• TASK DIRECTIONS: From the entries below, copy every line that holds the word "plus".

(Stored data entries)
------

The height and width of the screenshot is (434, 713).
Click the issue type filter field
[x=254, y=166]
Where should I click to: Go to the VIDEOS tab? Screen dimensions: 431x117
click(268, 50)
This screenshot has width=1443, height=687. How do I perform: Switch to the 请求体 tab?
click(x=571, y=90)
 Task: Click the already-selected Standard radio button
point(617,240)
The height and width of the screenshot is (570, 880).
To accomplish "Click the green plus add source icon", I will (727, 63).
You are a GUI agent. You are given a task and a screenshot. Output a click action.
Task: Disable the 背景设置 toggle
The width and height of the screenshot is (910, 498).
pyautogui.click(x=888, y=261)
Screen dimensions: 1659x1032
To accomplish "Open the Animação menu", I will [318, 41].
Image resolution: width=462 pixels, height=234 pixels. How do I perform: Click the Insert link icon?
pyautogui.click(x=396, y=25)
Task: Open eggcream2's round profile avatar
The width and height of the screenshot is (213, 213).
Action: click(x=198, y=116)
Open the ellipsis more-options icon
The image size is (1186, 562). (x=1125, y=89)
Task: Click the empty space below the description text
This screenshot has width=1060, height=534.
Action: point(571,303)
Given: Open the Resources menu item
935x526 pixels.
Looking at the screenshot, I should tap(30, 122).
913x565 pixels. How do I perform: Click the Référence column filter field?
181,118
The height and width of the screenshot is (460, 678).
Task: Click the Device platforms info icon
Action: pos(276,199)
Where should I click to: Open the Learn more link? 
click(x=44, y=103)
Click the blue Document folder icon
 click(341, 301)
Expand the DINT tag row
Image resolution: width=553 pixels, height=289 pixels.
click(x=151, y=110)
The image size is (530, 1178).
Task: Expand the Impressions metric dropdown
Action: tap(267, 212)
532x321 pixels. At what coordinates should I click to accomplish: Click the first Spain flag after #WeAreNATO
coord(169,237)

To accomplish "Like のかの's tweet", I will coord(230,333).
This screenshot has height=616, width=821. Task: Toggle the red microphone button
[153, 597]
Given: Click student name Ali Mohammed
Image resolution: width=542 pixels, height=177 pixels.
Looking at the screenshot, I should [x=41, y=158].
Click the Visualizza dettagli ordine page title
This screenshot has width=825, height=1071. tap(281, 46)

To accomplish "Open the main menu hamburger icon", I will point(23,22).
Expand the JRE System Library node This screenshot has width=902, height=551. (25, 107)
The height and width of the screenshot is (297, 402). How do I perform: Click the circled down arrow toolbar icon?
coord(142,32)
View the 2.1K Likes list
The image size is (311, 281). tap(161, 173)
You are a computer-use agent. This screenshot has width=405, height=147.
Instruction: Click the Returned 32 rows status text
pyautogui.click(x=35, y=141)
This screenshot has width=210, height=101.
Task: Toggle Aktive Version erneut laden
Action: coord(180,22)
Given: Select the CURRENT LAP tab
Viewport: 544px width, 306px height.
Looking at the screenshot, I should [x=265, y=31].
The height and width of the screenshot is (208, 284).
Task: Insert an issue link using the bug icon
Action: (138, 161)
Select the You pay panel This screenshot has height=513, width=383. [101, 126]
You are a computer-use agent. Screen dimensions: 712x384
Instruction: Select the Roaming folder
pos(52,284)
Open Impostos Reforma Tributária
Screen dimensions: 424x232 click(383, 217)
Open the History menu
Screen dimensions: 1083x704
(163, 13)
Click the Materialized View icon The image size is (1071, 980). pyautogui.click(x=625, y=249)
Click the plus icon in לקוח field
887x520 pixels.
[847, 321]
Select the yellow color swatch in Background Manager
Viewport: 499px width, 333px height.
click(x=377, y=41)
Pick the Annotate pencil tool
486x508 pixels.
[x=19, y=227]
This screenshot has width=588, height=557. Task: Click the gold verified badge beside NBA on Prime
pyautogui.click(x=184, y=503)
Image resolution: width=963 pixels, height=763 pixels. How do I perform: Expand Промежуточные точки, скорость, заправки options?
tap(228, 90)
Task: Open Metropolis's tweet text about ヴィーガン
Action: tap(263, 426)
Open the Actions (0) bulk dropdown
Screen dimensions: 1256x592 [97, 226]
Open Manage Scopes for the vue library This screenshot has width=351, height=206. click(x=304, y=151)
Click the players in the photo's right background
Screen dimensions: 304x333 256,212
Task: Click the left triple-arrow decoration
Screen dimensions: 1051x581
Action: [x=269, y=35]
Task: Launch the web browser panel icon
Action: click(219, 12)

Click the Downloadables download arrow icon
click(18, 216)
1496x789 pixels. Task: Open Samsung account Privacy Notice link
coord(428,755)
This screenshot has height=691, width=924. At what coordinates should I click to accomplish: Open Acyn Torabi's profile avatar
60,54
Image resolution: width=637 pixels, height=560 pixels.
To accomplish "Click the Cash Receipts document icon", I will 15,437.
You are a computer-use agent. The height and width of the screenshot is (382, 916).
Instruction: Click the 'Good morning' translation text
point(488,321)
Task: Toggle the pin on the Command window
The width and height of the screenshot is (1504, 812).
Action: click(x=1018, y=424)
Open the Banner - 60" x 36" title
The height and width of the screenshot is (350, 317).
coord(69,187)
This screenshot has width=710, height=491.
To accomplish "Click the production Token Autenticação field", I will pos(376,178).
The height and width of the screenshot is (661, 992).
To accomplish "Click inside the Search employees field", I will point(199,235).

------

• ANSWER:
To accomplish "Click the green plus add source icon", I will (727, 63).
Click the plus icon in לקוח field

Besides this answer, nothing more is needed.